Sarajevo y Kosovo son una manifestación clara de la descripción que hace Enzensberger de las modernas guerras civiles. En ellas, la violencia tiende a liberarse de la ideología, y las matanzas y asesinatos se cometen con una falta completa de convicción. Así, se le puede disparar igual a un niño indefenso que a una mujer que cruza la calle, a un perro o a un miliciano del bando contrario. El odio como un sentimiento puro convertido en factor político, de lo cual concluye que ``la automutilación colectiva no es simplemente un efecto paralelo del conflicto, un riesgo que los participantes están dispuestos a correr, sino que es, precisamente, el objetivo que pretenden conseguir''.
Es llamativo, y no debe perderse la capacidad de sorpresa, que la flamante Europa unificada que tiene fronteras abiertas a las corrientes económicas, que desarrolla una moneda única, que crea instituciones comunes y que se jacta de la prosperidad de su sociedad, tenga a sus puertas a Sarajevo y a Kosovo y en sus capitales se manifieste el conflicto kurdo.

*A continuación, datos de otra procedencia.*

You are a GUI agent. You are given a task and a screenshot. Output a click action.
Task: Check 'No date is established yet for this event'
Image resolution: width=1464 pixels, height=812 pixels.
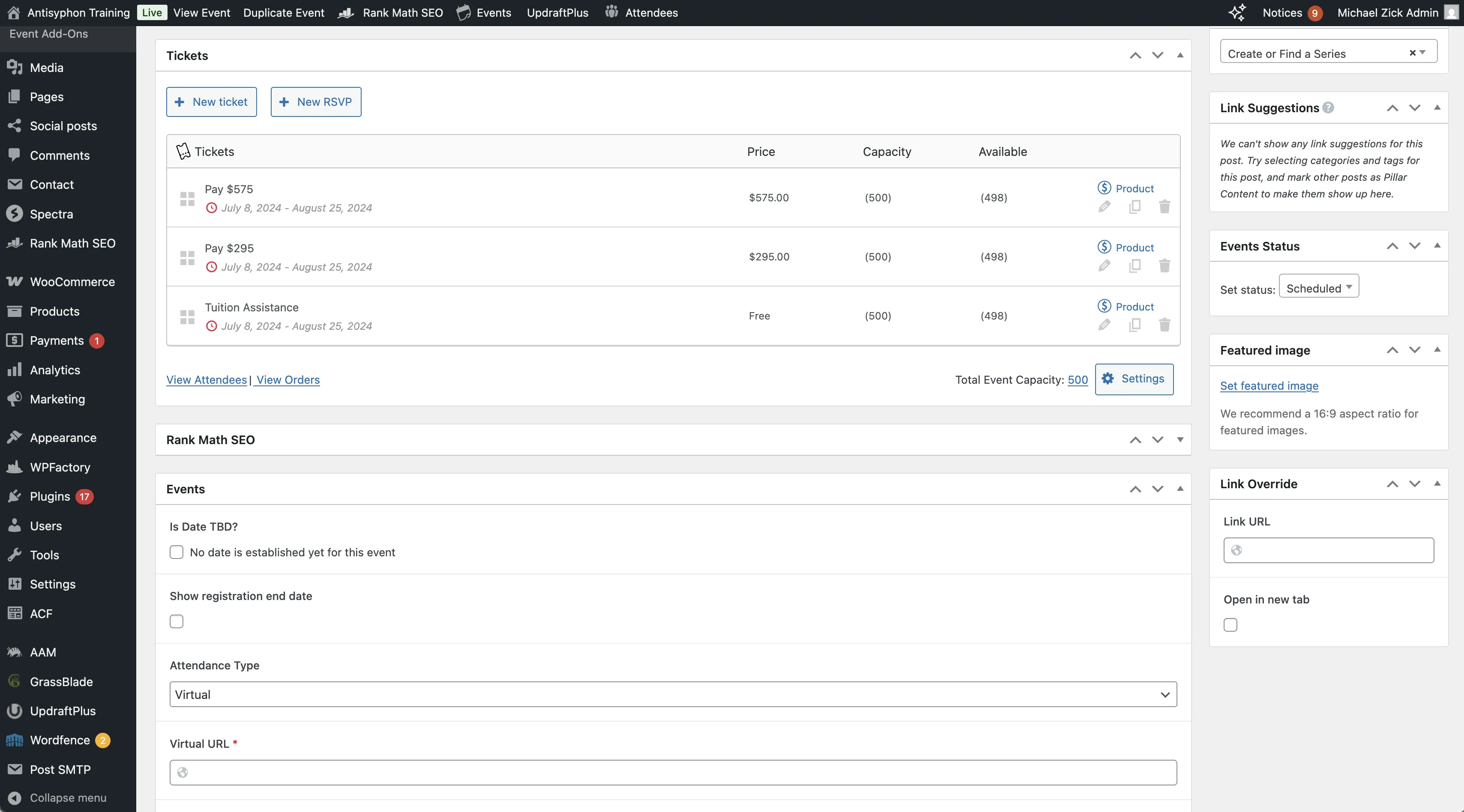point(176,552)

Hasta ahí es donde llega el chic de la reforma europea, y no parece ser mucho sino, más bien, una forma de parroquialismo disfrazado de comopolitanismo finisecular. Por más unificada que esté Europa no se puede dejar de respetar los diversos intereses nacionales y ése es el límite de la política exterior europea, donde los intereses alemanes chocan con la destrucción de la antigua Yugoslavia. Y en ese escenario la OTAN parece un miembro atrofiado de la política de los países más desarrollados, que indica las diferencias que pueden hacerse en la era global cuando se decide bombardear Irak o cuando se tiene una parálisis para intervenir en Kosovo. Así, el tema de la seguridad se abre de par en par para pensar en los escenarios que pueden generarse de una agravación de los conflictos que, por ahora, han podido mantenerse en una escala local.

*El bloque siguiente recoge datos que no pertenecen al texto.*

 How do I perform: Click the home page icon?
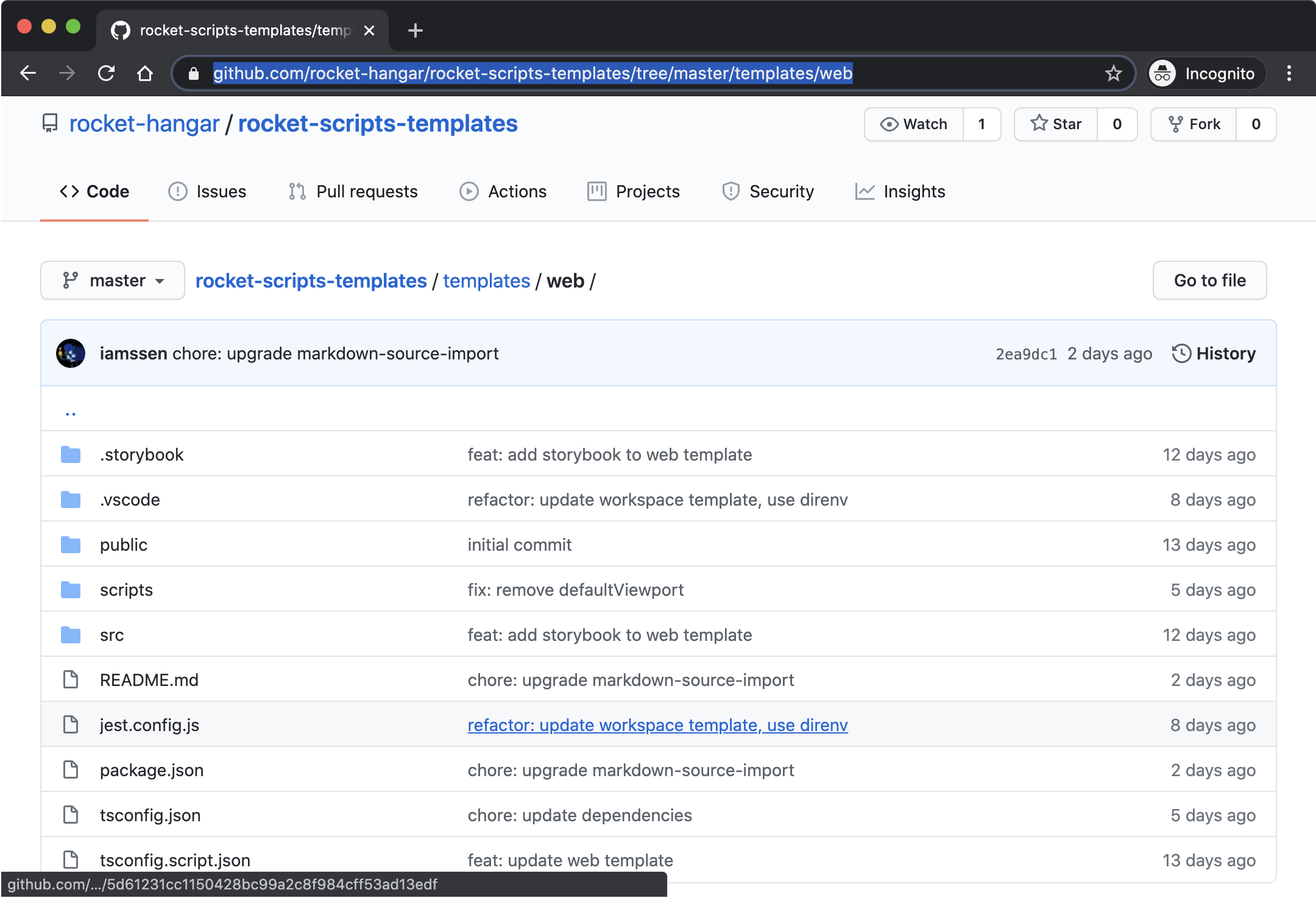tap(145, 74)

Muchas veces se ha hecho la pregunta acerca de la pasividad de los gobiernos y de la sociedad ante las atrocidades cometidas tan sólo en este siglo y, sin embargo, estamos hoy en un momento similar de hipocresía política. La integración y la globalidad tienen como contraparte el achatamiento de la visión social y ello va hacia un ``sálvese quien pueda'', que es un elemento potencialmente más destructivo. Los Estados-nación siguen existiendo, aunque cambien sus formas, y existen en el marco de unas relaciones de poder con contenidos muy claros. La noción de soberanía tiene, en este periodo postguerra fría, nuevas connotaciones que más allá de las definiciones y de la teoría existentes, tiene que plasmarse de modo operativo en las condiciones de vida de la población y en la construcción de un orden local, regional y mundial que mínimamente sea capaz de sostener un entorno de paz y seguridad. Como a principios de siglo, Europa es el escenario de las grandes definiciones.